ABOUT THIS TASK =
Transcribe every entry exactly, leaving out any pictures.

(RECORDS TO USE Opens)

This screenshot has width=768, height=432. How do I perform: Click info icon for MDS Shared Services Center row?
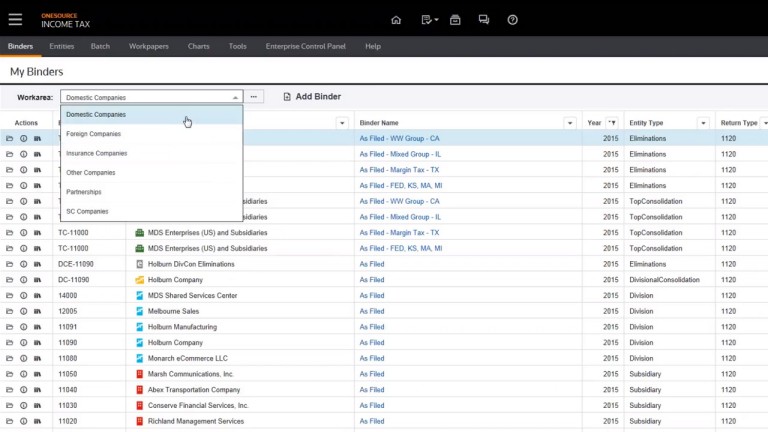pyautogui.click(x=23, y=296)
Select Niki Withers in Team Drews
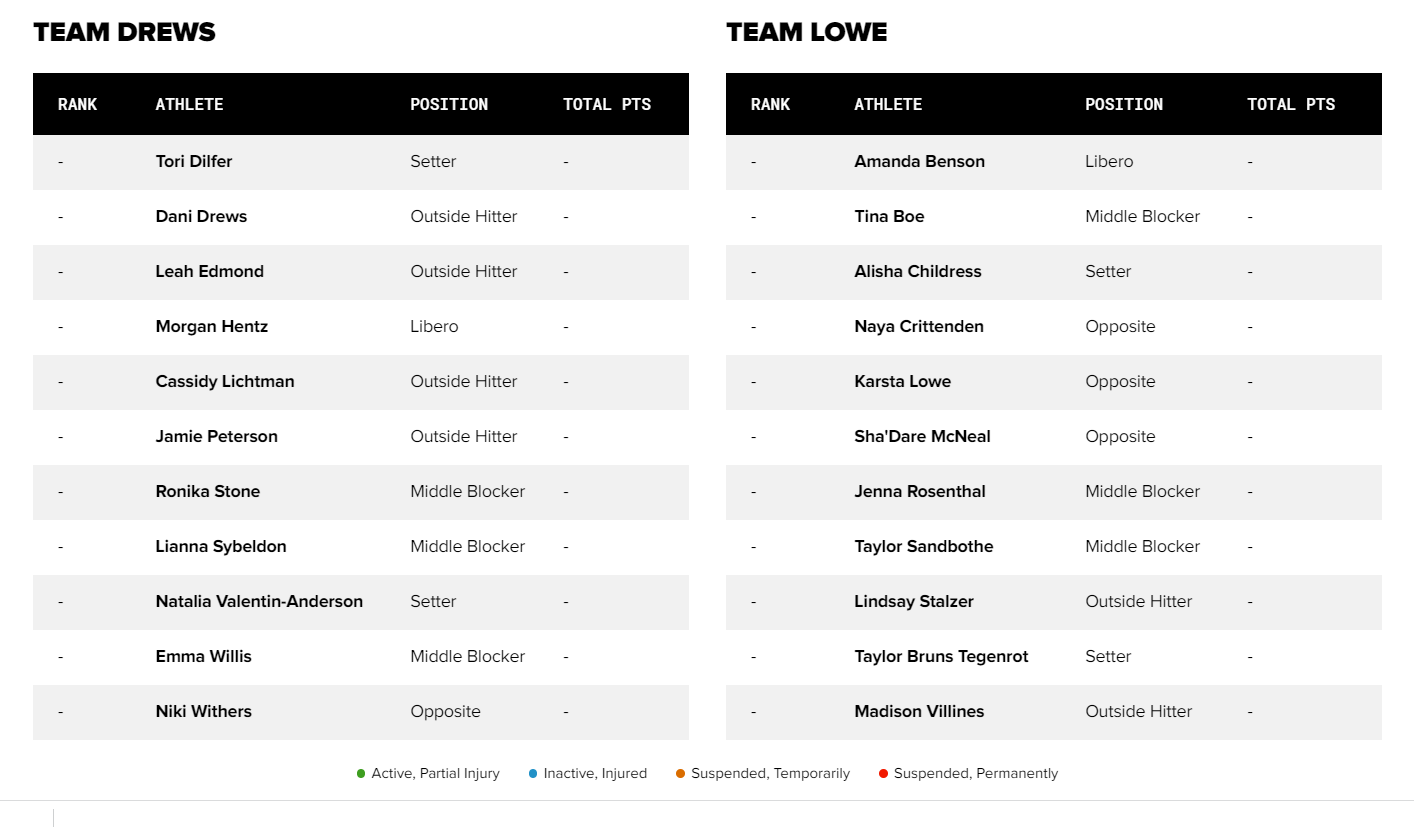1414x827 pixels. (x=203, y=712)
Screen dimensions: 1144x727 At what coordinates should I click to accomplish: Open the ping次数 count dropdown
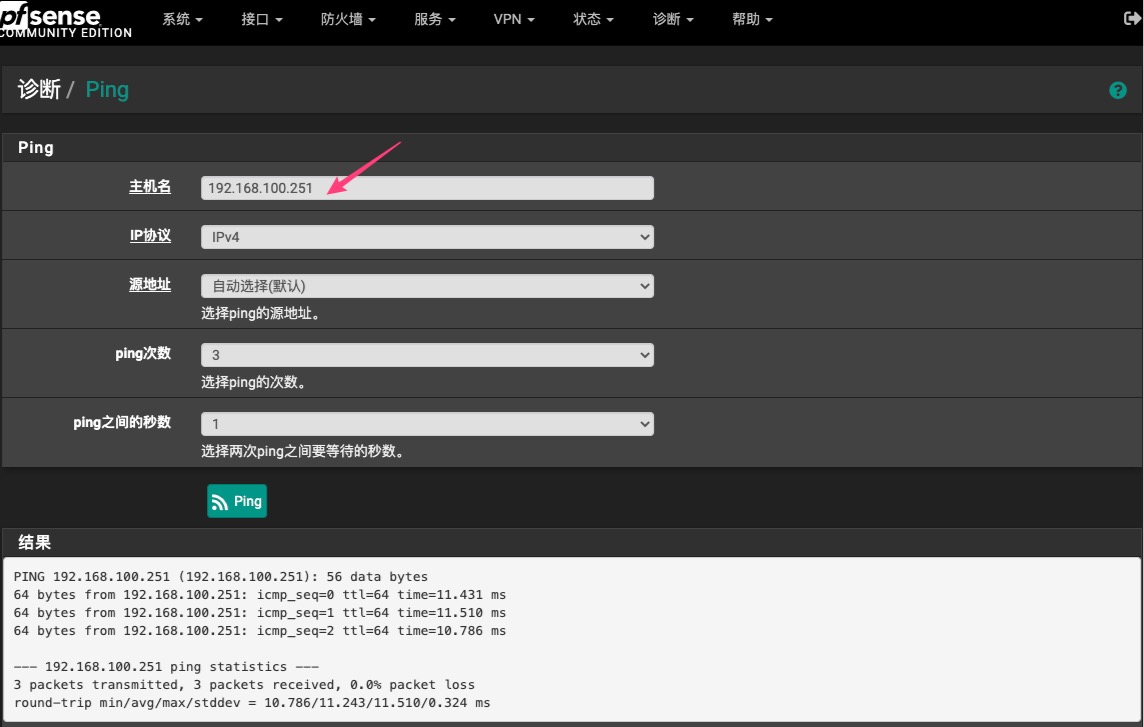pos(427,355)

(RECORDS TO USE Closes)

WRITTEN SOLUTION =
This screenshot has width=768, height=432. How do I perform: Click info icon for MDS Shared Services Center row?
pyautogui.click(x=23, y=296)
Select Niki Withers in Team Drews
1414x827 pixels. (x=203, y=712)
Screen dimensions: 1144x727 At what coordinates should I click to accomplish: Open the ping次数 count dropdown
pos(427,355)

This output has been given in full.